WHAT IS EXPECTED: Retype the records below line for line, without changing anything.

DATA SHOWN:
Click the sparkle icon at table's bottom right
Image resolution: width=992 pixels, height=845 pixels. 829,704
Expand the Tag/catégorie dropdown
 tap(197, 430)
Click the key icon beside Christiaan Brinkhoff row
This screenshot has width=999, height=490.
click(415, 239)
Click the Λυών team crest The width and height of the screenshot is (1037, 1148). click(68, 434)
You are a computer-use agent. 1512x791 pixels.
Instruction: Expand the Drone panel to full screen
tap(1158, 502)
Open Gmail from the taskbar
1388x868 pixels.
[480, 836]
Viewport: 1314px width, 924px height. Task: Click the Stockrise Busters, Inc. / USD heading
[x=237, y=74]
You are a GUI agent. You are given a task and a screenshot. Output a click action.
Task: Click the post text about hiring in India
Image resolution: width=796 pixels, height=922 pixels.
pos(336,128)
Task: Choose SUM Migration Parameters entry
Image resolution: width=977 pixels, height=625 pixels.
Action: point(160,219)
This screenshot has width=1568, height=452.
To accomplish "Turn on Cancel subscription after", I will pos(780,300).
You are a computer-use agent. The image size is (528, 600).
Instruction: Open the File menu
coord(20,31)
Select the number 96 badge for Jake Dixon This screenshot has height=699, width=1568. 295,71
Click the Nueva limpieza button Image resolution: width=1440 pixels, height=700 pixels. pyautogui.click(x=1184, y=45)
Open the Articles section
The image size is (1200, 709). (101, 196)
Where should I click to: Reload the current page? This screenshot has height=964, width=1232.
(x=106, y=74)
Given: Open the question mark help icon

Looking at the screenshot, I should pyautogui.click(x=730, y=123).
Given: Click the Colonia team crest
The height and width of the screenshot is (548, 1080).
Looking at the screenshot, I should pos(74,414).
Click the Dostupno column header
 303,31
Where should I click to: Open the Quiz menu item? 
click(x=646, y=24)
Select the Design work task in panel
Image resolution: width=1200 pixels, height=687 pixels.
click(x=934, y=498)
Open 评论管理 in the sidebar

OUTPUT OF THE EXERCISE:
Click the sparkle icon at table's bottom right
Image resolution: width=992 pixels, height=845 pixels. 829,704
Expand the Tag/catégorie dropdown
 tap(197, 430)
Click the key icon beside Christiaan Brinkhoff row
This screenshot has width=999, height=490.
click(415, 239)
Click the Λυών team crest The width and height of the screenshot is (1037, 1148). click(68, 434)
You are a computer-use agent. 1512x791 pixels.
Instruction: Expand the Drone panel to full screen
tap(1158, 502)
Open Gmail from the taskbar
1388x868 pixels.
[480, 836]
Viewport: 1314px width, 924px height. Task: Click the Stockrise Busters, Inc. / USD heading
[x=237, y=74]
You are a GUI agent. You are given a task and a screenshot. Output a click action.
Task: Click the post text about hiring in India
Image resolution: width=796 pixels, height=922 pixels.
pos(336,128)
Task: Choose SUM Migration Parameters entry
Image resolution: width=977 pixels, height=625 pixels.
Action: point(160,219)
This screenshot has width=1568, height=452.
To accomplish "Turn on Cancel subscription after", I will pos(780,300).
You are a computer-use agent. The image size is (528, 600).
Instruction: Open the File menu
coord(20,31)
Select the number 96 badge for Jake Dixon This screenshot has height=699, width=1568. 295,71
Click the Nueva limpieza button Image resolution: width=1440 pixels, height=700 pixels. pyautogui.click(x=1184, y=45)
Open the Articles section
The image size is (1200, 709). (101, 196)
Where should I click to: Reload the current page? This screenshot has height=964, width=1232.
(x=106, y=74)
Given: Open the question mark help icon

Looking at the screenshot, I should pyautogui.click(x=730, y=123).
Given: Click the Colonia team crest
The height and width of the screenshot is (548, 1080).
Looking at the screenshot, I should pos(74,414).
Click the Dostupno column header
 303,31
Where should I click to: Open the Quiz menu item? 
click(x=646, y=24)
Select the Design work task in panel
Image resolution: width=1200 pixels, height=687 pixels.
click(x=934, y=498)
Open 评论管理 in the sidebar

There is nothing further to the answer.